• [Exercise instructions] Return, word for word, the line that contains "June 19, 2024 (451, 2512)" and every line after it through the end of the records.

(Data entries)
════════════════════

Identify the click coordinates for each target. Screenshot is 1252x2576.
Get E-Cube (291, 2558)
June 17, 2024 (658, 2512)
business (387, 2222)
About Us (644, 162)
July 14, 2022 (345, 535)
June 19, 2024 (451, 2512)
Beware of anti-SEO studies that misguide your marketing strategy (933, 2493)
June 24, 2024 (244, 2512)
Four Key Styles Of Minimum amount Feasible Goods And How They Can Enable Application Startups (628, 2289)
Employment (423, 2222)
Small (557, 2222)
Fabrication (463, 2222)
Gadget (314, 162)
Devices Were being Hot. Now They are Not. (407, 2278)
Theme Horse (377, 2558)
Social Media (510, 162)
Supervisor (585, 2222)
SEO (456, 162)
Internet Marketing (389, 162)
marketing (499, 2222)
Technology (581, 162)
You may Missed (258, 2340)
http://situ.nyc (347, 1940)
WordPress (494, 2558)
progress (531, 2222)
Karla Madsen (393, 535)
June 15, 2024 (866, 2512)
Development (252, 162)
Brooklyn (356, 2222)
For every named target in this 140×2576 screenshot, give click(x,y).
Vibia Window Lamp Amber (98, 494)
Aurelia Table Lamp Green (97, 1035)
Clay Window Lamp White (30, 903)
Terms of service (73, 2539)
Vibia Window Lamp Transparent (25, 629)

════════════════════

• [Answer section]
June 19, 2024 (451, 2512)
Beware of anti-SEO studies that misguide your marketing strategy (933, 2493)
June 24, 2024 (244, 2512)
Four Key Styles Of Minimum amount Feasible Goods And How They Can Enable Application Startups (628, 2289)
Employment (423, 2222)
Small (557, 2222)
Fabrication (463, 2222)
Gadget (314, 162)
Devices Were being Hot. Now They are Not. (407, 2278)
Theme Horse (377, 2558)
Social Media (510, 162)
Supervisor (585, 2222)
SEO (456, 162)
Internet Marketing (389, 162)
marketing (499, 2222)
Technology (581, 162)
You may Missed (258, 2340)
http://situ.nyc (347, 1940)
WordPress (494, 2558)
progress (531, 2222)
Karla Madsen (393, 535)
June 15, 2024 (866, 2512)
Development (252, 162)
Brooklyn (356, 2222)
For every named target in this 140×2576 screenshot, give click(x,y).
Vibia Window Lamp Amber (98, 494)
Aurelia Table Lamp Green (97, 1035)
Clay Window Lamp White (30, 903)
Terms of service (73, 2539)
Vibia Window Lamp Transparent (25, 629)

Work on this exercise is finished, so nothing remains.